* _Text under study_:
Getting FileSystemNotFoundException from ZipFileSystemProvider when creating a path to a resource

Question

I have a Maven project and inside a method I want to create a path for a directory in my resources folder. This is done like this:

try {
    final URI uri = getClass().getResource("/my-folder").toURI();
    Path myFolderPath = Paths.get(uri);
} catch (final URISyntaxException e) {
    ...
}

The generated URI looks like jar:file:/C:/path/to/my/project.jar!/my-folder.

The stacktrace is as following:

Exception in thread "pool-4-thread-1" java.nio.file.FileSystemNotFoundException
    at com.sun.nio.zipfs.ZipFileSystemProvider.getFileSystem(ZipFileSystemProvider.java:171)
    at com.sun.nio.zipfs.ZipFileSystemProvider.getPath(ZipFileSystemProvider.java:157)
    at java.nio.file.Paths.get(Paths.java:143)

The URI seems to be valid. The part before ! points to the generated jar-file and the part after it to my-folder in the root of the archive. I have used this instructions before to create paths to my resources. Why am I getting an exception now?

* _Exercise objective_: Resume the FileSystemNotFoundException question from the point where it stops. The lines that come next have no part in this work.

* _Recorded information_:

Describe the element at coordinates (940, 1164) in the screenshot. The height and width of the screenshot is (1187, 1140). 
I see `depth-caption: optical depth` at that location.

* _Task answer_:
Is the Zip file in a format readable by the ZipFileSystemProvider? — Uwe Allner, Jul 30 '14 at 09:15
The folder exists in the root. And the jar-file is generated by Maven, thus it should be readable. — stevecross, Jul 30 '14 at 09:18
If you already have the `URL`, you don't need a `File` or `Path` just to read its contents. You can just call `URL.openStream()` and read from the `InputStream` that method returns. If you actually *must* have a `File` or `Path` object, then you'll need the `FileSystem` fixes mentioned below. But most things don't really need a file and can handle `InputStream` or `Reader` interfaces, so I'd suggest going down the `URL.openStream()` route first if possible. — Shadow Man, Jun 07 '19 at 18:22

score 63 · Accepted Answer · answered Jul 30 '14 at 09:28

63

You need to create the file system before you can access the path within the zip like

final URI uri = getClass().getResource("/my-folder").toURI();
Map<String, String> env = new HashMap<>(); 
env.put("create", "true");
FileSystem zipfs = FileSystems.newFileSystem(uri, env);
Path myFolderPath = Paths.get(uri);

This is not done automatically.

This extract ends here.